II. The text informs us in the next verse that these men, who, beginning with drawing iniquity with cords of vanity, had ended with drawing sin, as it were, with a cart rope, WENT ON TO MOCK AT JUDGMENT TO COME. The thoughts of judgment to come re, of course, very unpleasant to him who knows that he shall have to suffer from it when it does come. His sin, therefore, hardens him into a disbelief of it. (R. W. Evans, B.D.)
The growth of sin
Sin grows as naturally and as fast as the fire, which lays a city in ruins, comes out of a single spark in some solitary obscure corner; as surely as the rains, which bury a whole country in a flood, begin with a few sprinkled drops, which were not worth talking about; as surely as the river, which must be crossed with ships, begins with a well which you might empty almost with the scoop of your hand; as certainly as the strong thick cart rope begins with a few weak flaxen or hempen threads. (R. W.Evans, B. D.)
Strength of habit
The surgeon of a regiment in India relates the following incident: “A soldier rushed into the tent, to inform me that one of his comrades was drowning in a pond close by, and nobody could attempt to save him in consequence of the dense weeds which covered the surface.
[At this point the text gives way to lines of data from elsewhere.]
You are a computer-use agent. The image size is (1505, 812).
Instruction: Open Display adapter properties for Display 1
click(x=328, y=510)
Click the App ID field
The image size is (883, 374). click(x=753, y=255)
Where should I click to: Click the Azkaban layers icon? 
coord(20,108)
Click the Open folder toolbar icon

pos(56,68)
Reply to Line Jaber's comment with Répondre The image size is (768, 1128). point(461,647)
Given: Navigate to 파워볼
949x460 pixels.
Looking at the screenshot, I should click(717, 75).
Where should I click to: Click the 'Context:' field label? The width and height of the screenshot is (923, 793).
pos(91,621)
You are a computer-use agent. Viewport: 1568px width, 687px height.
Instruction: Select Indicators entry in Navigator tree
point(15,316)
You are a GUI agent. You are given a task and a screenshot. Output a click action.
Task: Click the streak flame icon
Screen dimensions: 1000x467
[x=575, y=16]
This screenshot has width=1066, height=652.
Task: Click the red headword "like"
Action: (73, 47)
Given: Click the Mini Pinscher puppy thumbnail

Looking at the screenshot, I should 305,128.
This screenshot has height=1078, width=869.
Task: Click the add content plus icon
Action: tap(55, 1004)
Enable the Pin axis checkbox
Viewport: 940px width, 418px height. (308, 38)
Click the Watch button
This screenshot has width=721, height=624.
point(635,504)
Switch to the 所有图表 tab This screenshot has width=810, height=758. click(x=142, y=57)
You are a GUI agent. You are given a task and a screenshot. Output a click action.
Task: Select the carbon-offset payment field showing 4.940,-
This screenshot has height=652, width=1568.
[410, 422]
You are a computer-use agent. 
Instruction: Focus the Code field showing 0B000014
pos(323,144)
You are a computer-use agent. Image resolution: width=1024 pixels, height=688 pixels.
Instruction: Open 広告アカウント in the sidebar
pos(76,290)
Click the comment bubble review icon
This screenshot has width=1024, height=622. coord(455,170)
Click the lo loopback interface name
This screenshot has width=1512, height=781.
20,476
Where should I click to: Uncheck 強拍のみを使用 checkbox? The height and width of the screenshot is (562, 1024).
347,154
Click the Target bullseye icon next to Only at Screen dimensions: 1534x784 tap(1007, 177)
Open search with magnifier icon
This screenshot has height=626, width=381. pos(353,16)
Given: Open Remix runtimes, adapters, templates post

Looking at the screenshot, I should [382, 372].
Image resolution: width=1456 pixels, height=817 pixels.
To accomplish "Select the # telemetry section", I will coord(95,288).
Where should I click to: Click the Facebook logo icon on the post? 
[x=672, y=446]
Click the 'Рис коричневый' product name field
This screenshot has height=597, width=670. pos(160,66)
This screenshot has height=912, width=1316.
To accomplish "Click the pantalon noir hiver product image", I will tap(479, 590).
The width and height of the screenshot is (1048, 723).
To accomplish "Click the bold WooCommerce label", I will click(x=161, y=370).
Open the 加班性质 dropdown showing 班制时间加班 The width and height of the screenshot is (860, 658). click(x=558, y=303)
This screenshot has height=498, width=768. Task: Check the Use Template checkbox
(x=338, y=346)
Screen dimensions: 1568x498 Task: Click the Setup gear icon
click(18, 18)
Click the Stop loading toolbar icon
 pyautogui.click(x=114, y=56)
On repairing to the spot, we found the poor fellow in his last struggle, manfully attempting to extricate himself from the meshes of rope-like grass that encircled his body; but, to all appearance, the more he laboured to escape, the more firmly they became coiled round his limbs. At last he sank, and the floating plants closed in, and left not a trace of the disaster. After some delay, a raft was made, and we put off to the spot, and sinking a pole some twelve feet, a native dived, holding on by the stake, and brought the body to the surface. I shall never forget the expression of the dead man’s face--the clenched teeth, and fearful distortion of the countenance, while coils of long trailing weeds clung round his body and limbs, the muscles of which stood out stiff and rigid, whilst his hands grasped thick masses, showing how bravely he had struggled for life.” This heart-rending picture is a terribly accurate representation era man with a conscience alarmed by remorse, struggling with his sinful habits, but finding them too strong for him. Divine grace can save the wretch from his unhappy condition, but if he be destitute of that, his remorseful agonies will but make him more hopelessly the slave of his passions. Laocoon, in vain endeavouring to tear off the serpents’ coils from himself and children, aptly portrays the long-enslaved sinner contending with sin in his own strength. (C. H.Spurgeon.)
Insidious nature of sin
In the gardens of Hampton Court you will see many trees entirely vanquished and well-nigh strangled by huge coils of ivy, which are wound about them like the snakes around the unhappy Laocoon: there is no untwisting the folds, they are too giant-like, and fast fixed, and every hour the rootlets of the climber are sucking the life out of the unhappy tree. Yet there was a day when the ivy was a tiny aspirant, only asking a little aid in climbing; had it been denied then, the tree had never become its victim, but by degrees the humble weakling grew in strength and arrogance, and at last it assumed the mastery, and the tall tree became the prey of the creeping, insinuating destroyer. (C. H. Spurgeon.)
Moral slavery
James II on his death bed thus addressed his son, “There is no slavery like sin and no liberty like God’s service.” (H. Melvill, B. D.)